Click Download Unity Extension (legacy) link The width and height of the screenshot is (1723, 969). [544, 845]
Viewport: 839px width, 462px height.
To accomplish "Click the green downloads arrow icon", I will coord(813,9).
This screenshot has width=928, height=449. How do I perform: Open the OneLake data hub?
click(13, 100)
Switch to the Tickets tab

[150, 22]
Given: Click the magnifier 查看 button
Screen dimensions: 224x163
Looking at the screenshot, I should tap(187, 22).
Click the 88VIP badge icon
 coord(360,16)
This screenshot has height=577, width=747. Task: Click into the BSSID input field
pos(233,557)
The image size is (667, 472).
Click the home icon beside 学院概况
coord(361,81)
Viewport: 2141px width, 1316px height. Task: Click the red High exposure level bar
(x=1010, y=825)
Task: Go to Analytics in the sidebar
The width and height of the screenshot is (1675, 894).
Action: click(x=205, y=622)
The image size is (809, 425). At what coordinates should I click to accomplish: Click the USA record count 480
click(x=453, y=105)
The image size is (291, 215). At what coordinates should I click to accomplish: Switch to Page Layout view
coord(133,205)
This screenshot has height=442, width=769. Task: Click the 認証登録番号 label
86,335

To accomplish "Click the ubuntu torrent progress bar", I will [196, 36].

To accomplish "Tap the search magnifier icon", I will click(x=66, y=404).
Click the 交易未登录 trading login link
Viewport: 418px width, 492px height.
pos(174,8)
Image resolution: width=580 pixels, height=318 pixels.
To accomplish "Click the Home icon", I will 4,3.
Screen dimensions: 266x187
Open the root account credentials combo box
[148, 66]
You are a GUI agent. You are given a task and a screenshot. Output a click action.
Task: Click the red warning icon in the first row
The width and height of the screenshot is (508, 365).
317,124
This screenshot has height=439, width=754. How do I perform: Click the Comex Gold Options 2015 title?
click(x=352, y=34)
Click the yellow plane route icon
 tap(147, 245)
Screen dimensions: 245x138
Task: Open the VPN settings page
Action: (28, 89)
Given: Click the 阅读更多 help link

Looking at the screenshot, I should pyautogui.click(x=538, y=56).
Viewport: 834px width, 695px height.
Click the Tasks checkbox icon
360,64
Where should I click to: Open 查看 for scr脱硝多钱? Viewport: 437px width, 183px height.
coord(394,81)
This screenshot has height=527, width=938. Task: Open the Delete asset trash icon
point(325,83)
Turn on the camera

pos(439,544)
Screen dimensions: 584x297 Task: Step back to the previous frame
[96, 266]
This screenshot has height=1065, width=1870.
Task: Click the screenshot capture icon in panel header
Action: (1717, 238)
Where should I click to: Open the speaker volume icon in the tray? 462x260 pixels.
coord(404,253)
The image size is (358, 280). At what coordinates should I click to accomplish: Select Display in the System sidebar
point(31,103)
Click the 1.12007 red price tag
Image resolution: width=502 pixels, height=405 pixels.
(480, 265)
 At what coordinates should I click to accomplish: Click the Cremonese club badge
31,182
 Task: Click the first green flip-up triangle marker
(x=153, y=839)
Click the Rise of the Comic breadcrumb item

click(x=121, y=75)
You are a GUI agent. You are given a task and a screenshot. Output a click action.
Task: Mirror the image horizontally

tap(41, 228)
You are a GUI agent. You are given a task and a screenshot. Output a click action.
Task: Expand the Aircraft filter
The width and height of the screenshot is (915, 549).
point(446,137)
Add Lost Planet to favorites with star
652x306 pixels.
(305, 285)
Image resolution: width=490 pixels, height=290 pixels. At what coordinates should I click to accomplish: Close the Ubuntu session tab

* * *

▶ **TO BE DONE**:
Write out the rows word for word, starting at the line that contains "Task: Click the first" and stopping after the last row.

▶ **RESULT OF THE TASK**:
 Task: Click the first green flip-up triangle marker
(x=153, y=839)
Click the Rise of the Comic breadcrumb item

click(x=121, y=75)
You are a GUI agent. You are given a task and a screenshot. Output a click action.
Task: Mirror the image horizontally

tap(41, 228)
You are a GUI agent. You are given a task and a screenshot. Output a click action.
Task: Expand the Aircraft filter
The width and height of the screenshot is (915, 549).
point(446,137)
Add Lost Planet to favorites with star
652x306 pixels.
(305, 285)
Image resolution: width=490 pixels, height=290 pixels. At what coordinates should I click to accomplish: Close the Ubuntu session tab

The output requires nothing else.